Wednesday, July 19, 2017

Lessons from a Pudding Quest

When we had a planning session for this quarter's Student Appreciation week, we knew that students didn't want to have a salad bar.  We did that for Winter quarter, and because we had so many non-perishable salad items left, we did it for Spring too.  We thought about hot dogs for our summer Student Appreciation week, but I knew the smell would be oppressive (to me, at least).  I suggested ice cream, with toppings.  But that could be messy, what with all the melting ice cream.

I said, "How about pudding?  We could have similar toppings, but the pudding wouldn't melt the way ice cream will."  And thus, we agreed to pudding.  I had a vision of big tubs of ready-made pudding in the refrigerator section.

On Monday, I went out to get the pudding.  I thought it would be easy.  I went to the GFS, the store that wants us to think it's a Costco or Sam's, but without those membership fees.  They had pudding in a can.  I haven't thought about pudding in a large can since my days as a counselor at Girl Scout camp.  I can't remember what we did with the pudding, but I remember that our can opener didn't work, and so we used a rock and our penknives to open the can--punch, punch, punch, all the way round.

I went to Wal-Mart--no pudding in big vats in the refrigerated section, and no instant pudding either in the powdered section.  I started to worry.

Finally, in the Publix, I made a decision, after briefly considering switching to yogurt.  I went to the powdered pudding section, and there were pudding cups.  I compared the price to the small vats of ready-made pudding and how much it would cost to make pudding.  The pudding cups were cheaper.  And so, I switched my plan.

The pudding cups had advantages I didn't think of.  I was interested in big tubs because I thought it would be cheaper than other options--likewise, creating our own instant pudding.  But in addition to being cheaper, the pudding cups were more convenient--we didn't have to spend part of our morning making the pudding--and more important, we didn't have to dish out pudding.  We still used some paper bowls because we had thawed fruit and whipped cream that we'd kept in the freezer from a past student appreciation event that featured waffles.  But we didn't have to portion out pudding, so our prep time was much speedier.

So, in terms of waste, we probably generated more trash with this event.  But I took the cardboard packaging home to recycle, so I'm hoping we're about even.  And we used up some of the frozen stuff which was probably reaching its end date.  Just add it all to my tally--I need to spend my retirement planting trees to make up my debt to the planet!

As usual, I overbought, because I didn't want to run out.  We still have enough pudding for another event.  And because I bought cups, the pudding will keep.  If I bought vats of pudding, or if we made pudding, we'd have a lot of pudding to consume right now.
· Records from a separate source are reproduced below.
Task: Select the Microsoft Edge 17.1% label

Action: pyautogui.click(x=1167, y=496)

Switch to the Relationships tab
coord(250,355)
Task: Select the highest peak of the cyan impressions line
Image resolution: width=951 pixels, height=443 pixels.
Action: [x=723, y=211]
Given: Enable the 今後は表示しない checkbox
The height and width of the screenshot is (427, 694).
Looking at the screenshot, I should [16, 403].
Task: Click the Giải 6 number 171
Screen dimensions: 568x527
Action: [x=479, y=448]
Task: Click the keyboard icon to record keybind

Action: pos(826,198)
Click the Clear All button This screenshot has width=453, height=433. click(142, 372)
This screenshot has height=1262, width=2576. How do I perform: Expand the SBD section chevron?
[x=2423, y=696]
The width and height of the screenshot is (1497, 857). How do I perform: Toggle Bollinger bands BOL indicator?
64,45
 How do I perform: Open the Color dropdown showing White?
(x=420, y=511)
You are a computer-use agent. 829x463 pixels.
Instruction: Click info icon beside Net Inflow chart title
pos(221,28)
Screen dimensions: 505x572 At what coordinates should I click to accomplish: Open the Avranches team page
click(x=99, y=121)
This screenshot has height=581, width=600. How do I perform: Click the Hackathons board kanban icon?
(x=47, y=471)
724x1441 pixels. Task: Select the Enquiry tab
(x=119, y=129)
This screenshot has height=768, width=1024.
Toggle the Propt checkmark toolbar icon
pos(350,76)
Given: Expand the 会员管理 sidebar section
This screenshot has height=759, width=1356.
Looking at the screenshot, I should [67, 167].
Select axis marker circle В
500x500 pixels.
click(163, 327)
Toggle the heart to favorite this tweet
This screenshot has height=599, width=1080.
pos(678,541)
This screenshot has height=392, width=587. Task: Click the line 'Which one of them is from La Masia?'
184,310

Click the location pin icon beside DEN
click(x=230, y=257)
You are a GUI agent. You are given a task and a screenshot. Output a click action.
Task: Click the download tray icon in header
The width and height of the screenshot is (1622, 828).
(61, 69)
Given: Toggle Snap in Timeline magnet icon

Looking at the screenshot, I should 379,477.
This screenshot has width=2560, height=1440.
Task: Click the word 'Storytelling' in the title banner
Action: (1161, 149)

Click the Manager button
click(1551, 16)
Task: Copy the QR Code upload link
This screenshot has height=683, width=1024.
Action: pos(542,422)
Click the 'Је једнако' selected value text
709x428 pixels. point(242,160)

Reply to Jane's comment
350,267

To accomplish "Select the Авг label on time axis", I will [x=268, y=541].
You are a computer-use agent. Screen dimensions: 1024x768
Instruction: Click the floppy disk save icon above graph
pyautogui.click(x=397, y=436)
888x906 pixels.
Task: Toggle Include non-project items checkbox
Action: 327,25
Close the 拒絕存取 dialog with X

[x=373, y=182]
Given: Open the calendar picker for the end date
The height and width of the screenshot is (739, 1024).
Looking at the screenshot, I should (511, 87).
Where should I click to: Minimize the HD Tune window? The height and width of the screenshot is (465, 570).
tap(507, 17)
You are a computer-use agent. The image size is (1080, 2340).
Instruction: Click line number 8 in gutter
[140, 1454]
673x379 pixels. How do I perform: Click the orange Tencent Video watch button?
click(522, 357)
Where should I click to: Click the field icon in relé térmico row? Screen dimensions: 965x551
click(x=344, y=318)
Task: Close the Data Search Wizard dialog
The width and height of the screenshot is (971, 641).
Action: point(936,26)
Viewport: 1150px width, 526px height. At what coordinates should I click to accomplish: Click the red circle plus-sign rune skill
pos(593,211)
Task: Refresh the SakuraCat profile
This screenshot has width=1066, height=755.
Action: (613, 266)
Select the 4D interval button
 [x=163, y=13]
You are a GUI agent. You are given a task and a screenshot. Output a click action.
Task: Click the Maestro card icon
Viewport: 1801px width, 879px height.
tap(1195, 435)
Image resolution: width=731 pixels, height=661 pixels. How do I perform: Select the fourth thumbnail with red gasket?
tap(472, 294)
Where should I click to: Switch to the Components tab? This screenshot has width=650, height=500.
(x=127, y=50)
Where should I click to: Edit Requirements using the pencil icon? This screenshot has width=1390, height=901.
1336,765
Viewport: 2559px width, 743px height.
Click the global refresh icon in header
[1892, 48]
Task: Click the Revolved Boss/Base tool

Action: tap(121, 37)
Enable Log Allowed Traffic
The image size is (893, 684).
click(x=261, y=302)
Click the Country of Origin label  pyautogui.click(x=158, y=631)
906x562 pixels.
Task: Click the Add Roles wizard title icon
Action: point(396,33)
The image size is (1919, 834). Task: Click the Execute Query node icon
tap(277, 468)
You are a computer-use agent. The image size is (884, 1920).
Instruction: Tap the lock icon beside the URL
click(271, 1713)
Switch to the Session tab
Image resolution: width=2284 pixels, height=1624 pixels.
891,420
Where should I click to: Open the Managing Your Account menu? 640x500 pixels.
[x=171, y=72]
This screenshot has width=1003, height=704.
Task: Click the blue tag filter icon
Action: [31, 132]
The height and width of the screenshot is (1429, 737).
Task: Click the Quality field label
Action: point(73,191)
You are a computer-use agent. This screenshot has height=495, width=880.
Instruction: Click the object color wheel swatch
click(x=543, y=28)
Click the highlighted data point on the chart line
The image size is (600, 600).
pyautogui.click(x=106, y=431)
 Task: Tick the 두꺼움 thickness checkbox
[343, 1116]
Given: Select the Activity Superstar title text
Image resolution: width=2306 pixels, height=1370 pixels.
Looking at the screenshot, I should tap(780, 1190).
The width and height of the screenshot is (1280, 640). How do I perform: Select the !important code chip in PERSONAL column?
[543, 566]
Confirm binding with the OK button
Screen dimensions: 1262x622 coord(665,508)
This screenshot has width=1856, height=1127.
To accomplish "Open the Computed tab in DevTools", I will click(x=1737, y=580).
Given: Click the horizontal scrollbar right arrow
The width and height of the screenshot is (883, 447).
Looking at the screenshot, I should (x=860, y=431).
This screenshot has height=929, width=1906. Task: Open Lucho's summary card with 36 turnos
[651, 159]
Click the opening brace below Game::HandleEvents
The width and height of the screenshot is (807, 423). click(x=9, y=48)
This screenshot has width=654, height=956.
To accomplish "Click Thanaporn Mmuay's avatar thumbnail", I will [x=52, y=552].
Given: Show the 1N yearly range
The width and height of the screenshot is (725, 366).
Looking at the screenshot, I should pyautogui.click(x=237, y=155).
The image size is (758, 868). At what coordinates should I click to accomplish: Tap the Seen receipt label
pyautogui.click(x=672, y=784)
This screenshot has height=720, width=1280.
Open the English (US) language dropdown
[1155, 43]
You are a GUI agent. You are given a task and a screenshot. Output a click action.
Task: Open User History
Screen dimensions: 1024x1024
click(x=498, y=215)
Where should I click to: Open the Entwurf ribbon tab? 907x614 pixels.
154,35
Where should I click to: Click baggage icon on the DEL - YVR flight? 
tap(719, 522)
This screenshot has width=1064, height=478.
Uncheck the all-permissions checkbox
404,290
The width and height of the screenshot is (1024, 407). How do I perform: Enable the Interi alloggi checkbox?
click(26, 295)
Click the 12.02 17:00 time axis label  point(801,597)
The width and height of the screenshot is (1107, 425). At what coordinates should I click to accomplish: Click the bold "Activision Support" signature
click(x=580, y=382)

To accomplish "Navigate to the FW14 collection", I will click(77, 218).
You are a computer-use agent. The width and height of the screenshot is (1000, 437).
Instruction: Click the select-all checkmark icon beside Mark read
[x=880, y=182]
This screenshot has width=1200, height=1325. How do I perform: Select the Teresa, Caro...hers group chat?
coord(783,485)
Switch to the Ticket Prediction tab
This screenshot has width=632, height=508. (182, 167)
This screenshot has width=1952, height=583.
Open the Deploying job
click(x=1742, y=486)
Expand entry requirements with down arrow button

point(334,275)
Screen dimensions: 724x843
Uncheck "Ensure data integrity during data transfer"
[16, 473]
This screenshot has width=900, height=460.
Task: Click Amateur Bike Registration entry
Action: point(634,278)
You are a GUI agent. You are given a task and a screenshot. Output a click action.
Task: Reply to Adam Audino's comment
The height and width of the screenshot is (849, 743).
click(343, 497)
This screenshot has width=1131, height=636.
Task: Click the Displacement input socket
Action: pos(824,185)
I'm glad I was able to change gears and go with an approach that worked better than the one I was convinced that we needed.  I'm glad that I had to consider other options when I couldn't find huge vats of pudding.  I'm glad that students seemed delighted to have pudding, even though they didn't eat as much as I thought they would.  I'm glad that my initial frustration at not finding pudding ended in a plan that worked.